Eppure le armi tacciono nonostante le molte ragioni per cui potrebbero tornare a uccidere. Ad esempio per gli orrori. Il rapporto che ieri – eccezionalmente – Amnesty International e Human rights watch hanno pubblicato insieme, documenta ancora una volta che cosa è successo in questa guerra civi- le, che su 'Avvenire' fin dall’inizio abbiamo definito «oscurata ». Intitolata 'Vi cancelleremo da questa terra', l’indagine offre testimonianze sconvolgenti di violenza cieca sugli inermi.
Non è la prima volta che emergono le prove di crimini contro l’umanità in Tigrai. È anzi l’ennesima conferma che in particolare le truppe eritree e le milizie Amhara con la complicità dell’esercito federale del Nobel per la pace Abiy Ahmed hanno tentato una pulizia etnica contro gli odiati tigrini. Poi, come la stessa Amnesty ha recentemente documentato, anche le forze tigrine del Tplf nelle aree limitrofe dell’Amhara e dell’Afar lo scorso autunno si sono macchiate degli stessi crimini seppur con numeri inferiori: uccisioni arbitrarie e di massa, violenze di gruppo contro le donne, saccheggio degli edifici pubblici e privati.
Proviamo ora a guardare la guerra lontana del Corno d’Africa come fosse lo specchio della guerra in corso nel cuore d’Europa. In Ucraina gli orrori appena denunciati commessi dalle truppe russe nei villaggi ucraini di Bocha, Borodyanka e Irpin in alcuni casi sono stati documentati in diretta, in altri i giornalisti li stanno svelando.

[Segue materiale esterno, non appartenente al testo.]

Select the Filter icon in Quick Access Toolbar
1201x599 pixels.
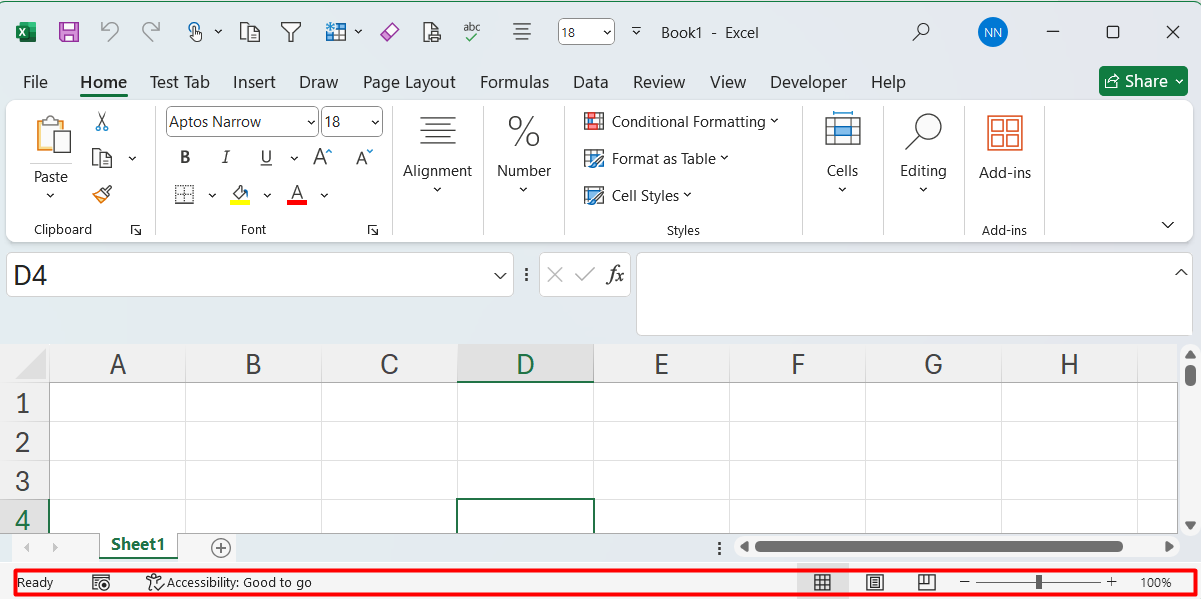pyautogui.click(x=290, y=31)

In Tigrai tutto ciò non è stato possibile per le restrizioni all’accesso e perché questa guerra 'non interessa' all’opinione pubblica internazionale.
Però sappiamo dalle testimonianze di superstiti e di operatori umanitari che in 17 mesi sono state commesse le stesse atrocità contro civili inermi, donne, anziani e bambini. Sono circolate immagini cruente solo sui social, gli stessi gruppi di analisi specializzati in controllo e divulgazione online dei 'fatti' che operano in Ucraina hanno confermato la veridicità di molti massacri sul suolo etiope. Però oggi in uno dei tanti conflitti dimenticati d’Africa – teatro della maggior parte delle guerre nascoste che compongono il mosaico della «terza guerra mondiale a pezzi» – le armi tacciono e questo invita in un tempo buio a sperare spes contra spem.
Va rafforzata questa tregua resa fragile non solo dall’arrivo con il contagocce degli aiuti umanitari, ma soprattutto dai diversi interessi nell’area delle superpotenze del mondo multilaterale competitivo (Cina, Russia, Usa, Turchia, Paesi arabi) a caccia di risorse sopra e sotto il suolo. Ed è necessario e urgente che la comunità internazionale, che ha taciuto troppo a lungo, si sforzi di premere su Addis Abeba e Macallè perché gli aiuti entrino velocemente e i belligeranti inizino i colloqui di pace. E soprattutto perché l’Onu attivi una commissione di indagine sui crimini commessi contro i civili. Così si rafforza la condizione necessaria della pace, che è la giustizia. In Europa come in Africa, macrocontinente del nostro destino.